Collected data
━━━━━━━━━━━━━━━━━━━━
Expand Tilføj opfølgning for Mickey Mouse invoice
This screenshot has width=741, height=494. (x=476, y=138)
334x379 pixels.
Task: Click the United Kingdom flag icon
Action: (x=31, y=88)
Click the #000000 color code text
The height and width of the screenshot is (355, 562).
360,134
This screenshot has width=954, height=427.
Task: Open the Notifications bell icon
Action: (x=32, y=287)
━━━━━━━━━━━━━━━━━━━━
Each entry is to be retyped exactly as it appears.

> [FINISHED EXERCISE]
Expand Tilføj opfølgning for Mickey Mouse invoice
This screenshot has width=741, height=494. (x=476, y=138)
334x379 pixels.
Task: Click the United Kingdom flag icon
Action: (x=31, y=88)
Click the #000000 color code text
The height and width of the screenshot is (355, 562).
360,134
This screenshot has width=954, height=427.
Task: Open the Notifications bell icon
Action: (x=32, y=287)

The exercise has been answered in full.